Until now, the fact that different providers use different payment systems has been a major hurdle for charging in public spaces. The E-Car OC backend system allows PBW to offer its customers different payment systems (e.g. Giro-e) and provide roaming access to additional charging points beyond the region. In the future, the smartphone app associated with the backend could show customers the charging stations currently available as well as their individual charging status. 

The initial roll out is for 200 chargers, with more expected to be added. PBW manages 200 small, medium-sized and large parking garages as well as outdoor parking lots with a total of 22,000 parking spaces in 50 cities. About 500 chargers are currently available in 90 locations. 

Around 200,000 electric cars were newly registered in Germany in 2020 alone says the German automobile association ADAC. If plug-in hybrids are also included, the figure was as high as 400,000. In Germany, more than half of all charging is done at home but charging in public spaces, for example at work or while shopping, is increasing sharply.

“The software allows our customer PBW to manage different charging infrastructures and billing systems in their parking garages using one software platform,” said Sabine Erlinghagen, CEO Digital Grid at Siemens Smart Infrastructure. “As a result, we’re helping to make charging in public spaces easier and more convenient for owners of electric vehicles.” 

The software makes it easy for PBW to integrate new and existing chargers regardless of manufacturer. For example, the charging infrastructure ChargeHere, part of EnBW, was connected to E-Car OC as an easily scalable charging solution, especially for electrification of larger parking areas. EnBW is currently building Europe’s largest charging park.

* _RECORDED DATA_
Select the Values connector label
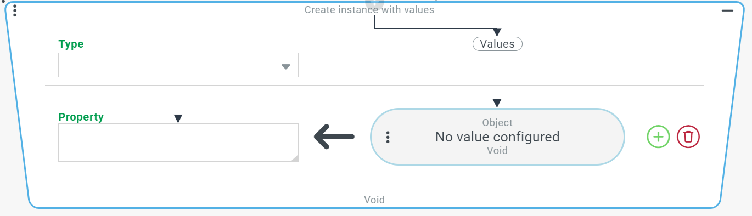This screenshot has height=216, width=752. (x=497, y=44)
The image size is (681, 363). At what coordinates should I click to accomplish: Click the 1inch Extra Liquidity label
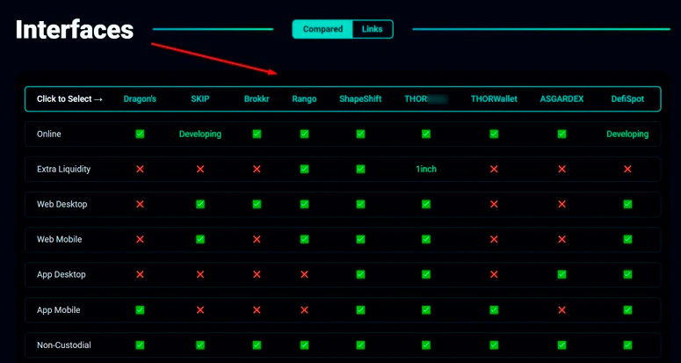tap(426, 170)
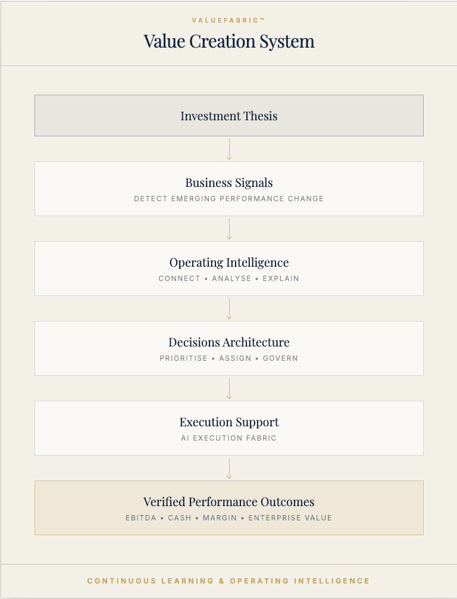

* _WHAT YOU HAVE TO DO_
Answer these from the passage on PBW's charging software:
1. How many chargers are in the initial roll out?
2. According to ADAC, about how many electric cars were newly registered in Germany in 2020?
3. What charging infrastructure from EnBW was connected to E-Car OC?

* _SOLUTION FOR THIS EXERCISE_
1. 200 chargers.
2. Around 200,000.
3. ChargeHere.